# Try it
Update the items from the start through the line that contains "center [140, 475].", replacing "screenshot" with "image" and leaving everything else unchanged. Leave the pictures out of your answer.

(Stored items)

----

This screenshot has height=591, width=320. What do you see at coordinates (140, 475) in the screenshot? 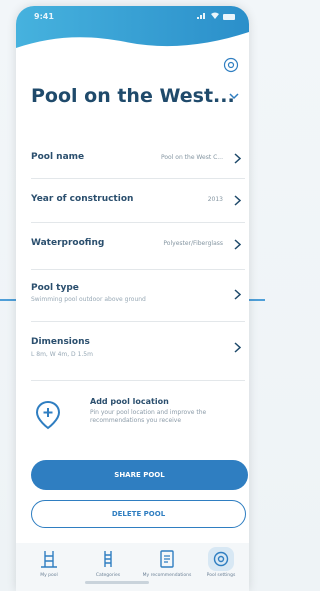
I see `share-pool-button: SHARE POOL` at bounding box center [140, 475].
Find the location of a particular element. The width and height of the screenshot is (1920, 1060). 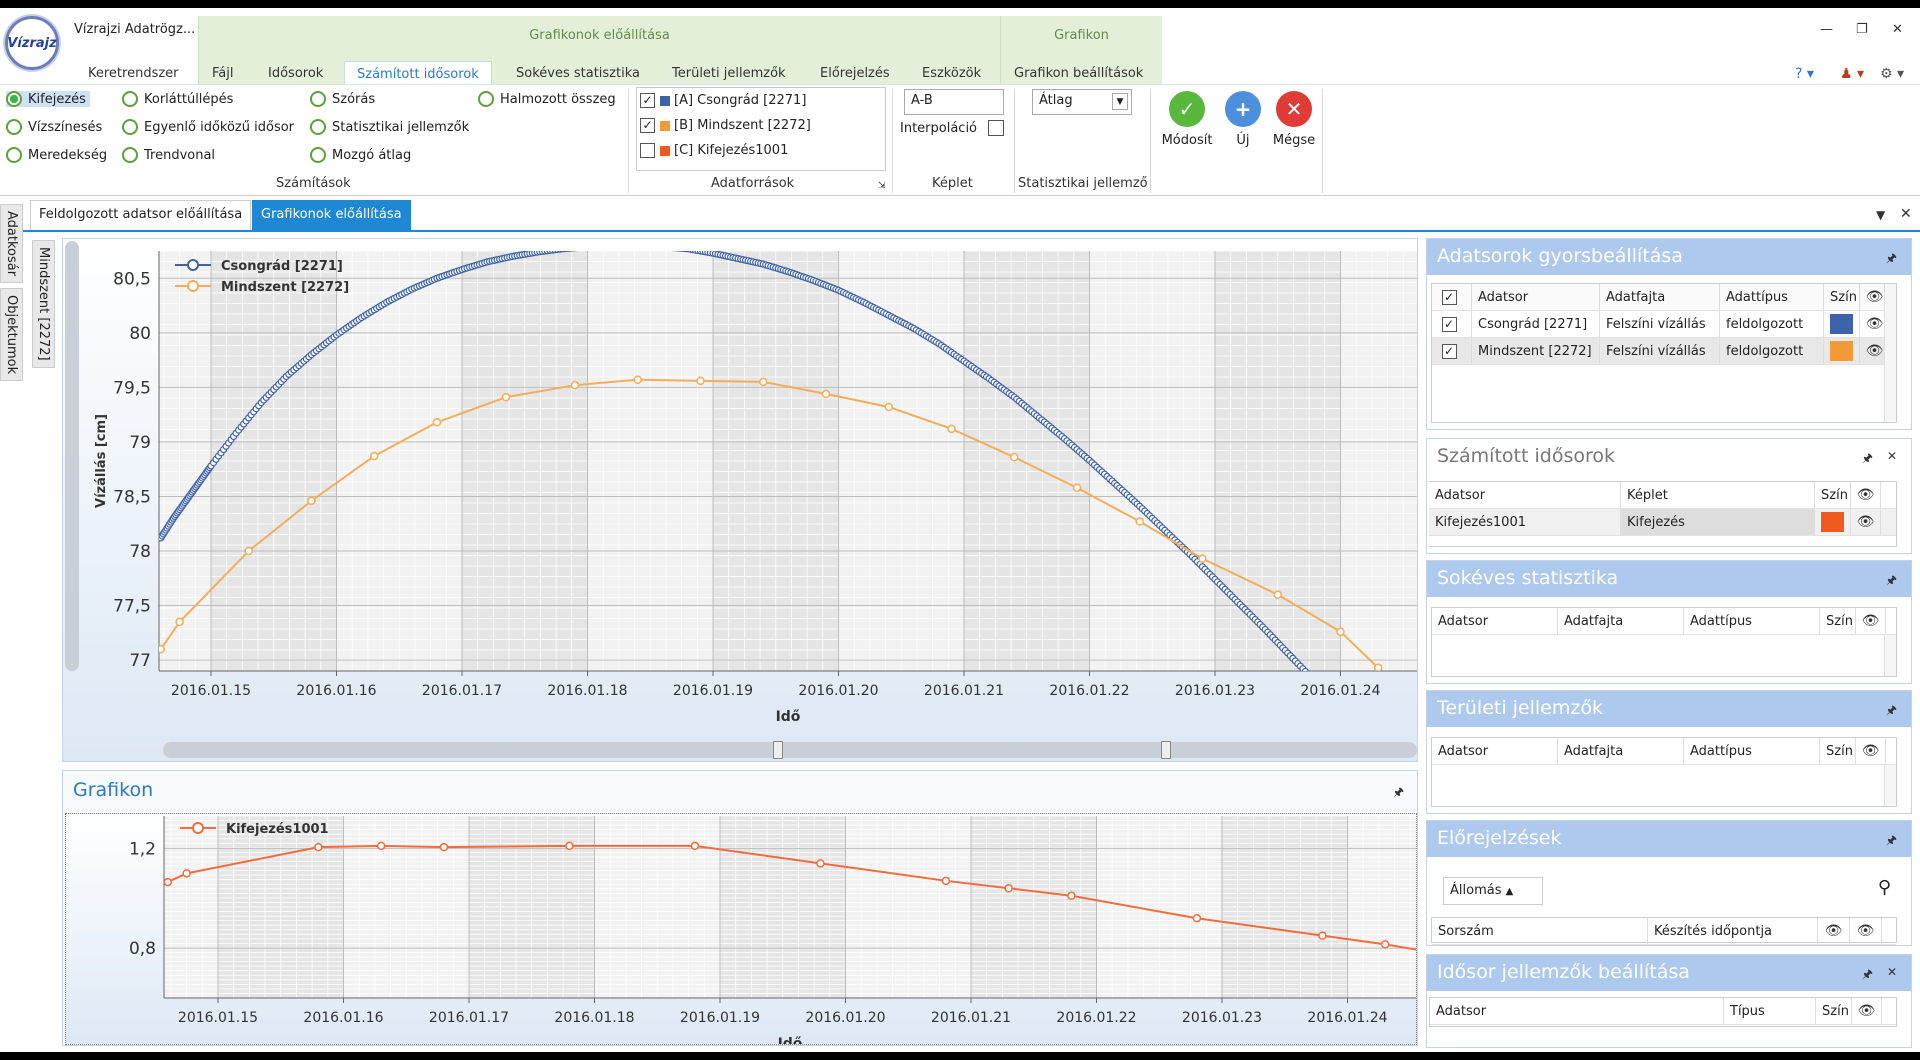

radio-trendvonal: Trendvonal is located at coordinates (168, 155).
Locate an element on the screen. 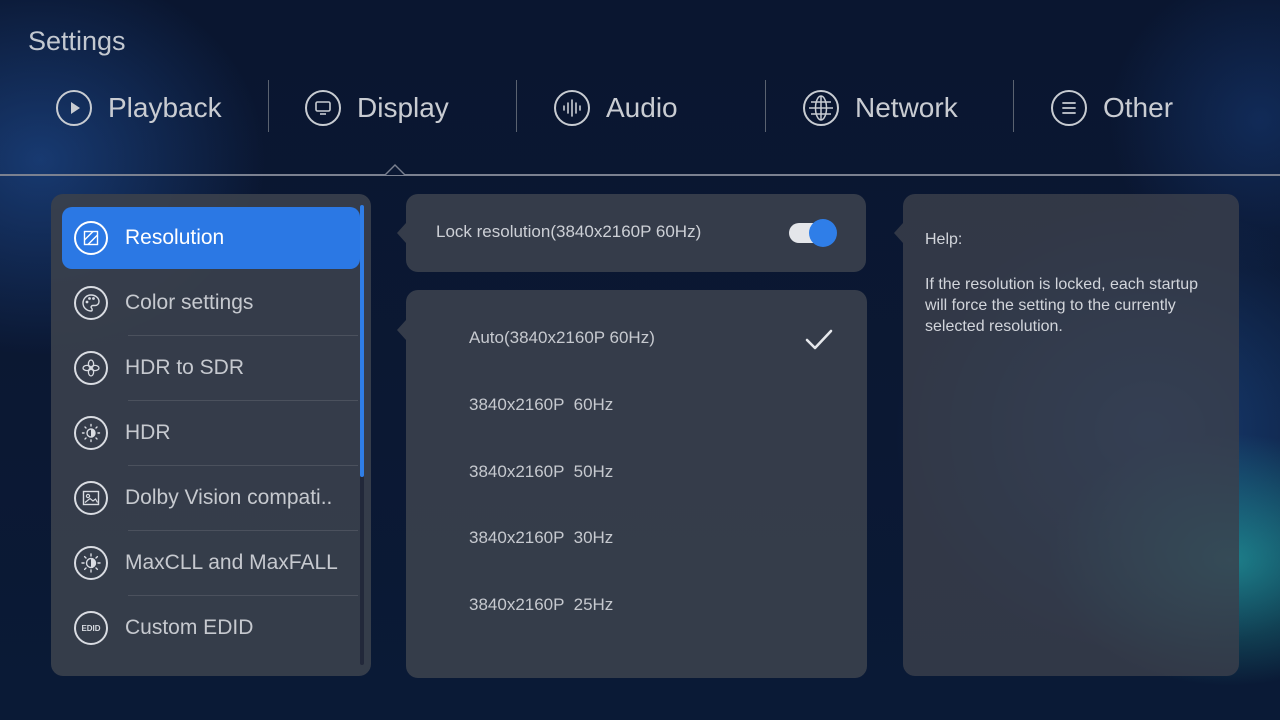 This screenshot has width=1280, height=720. tab-audio: Audio is located at coordinates (616, 108).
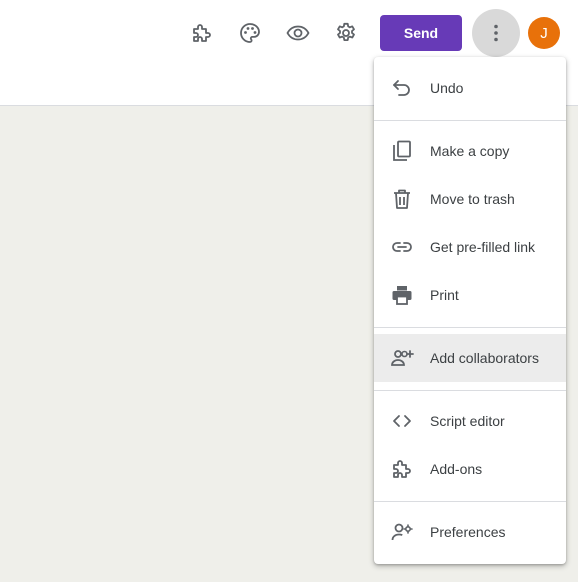  I want to click on menu-item-label: Print, so click(444, 295).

----

# Response area
This image has height=591, width=320. What do you see at coordinates (140, 475) in the image? 
I see `share-pool-button: SHARE POOL` at bounding box center [140, 475].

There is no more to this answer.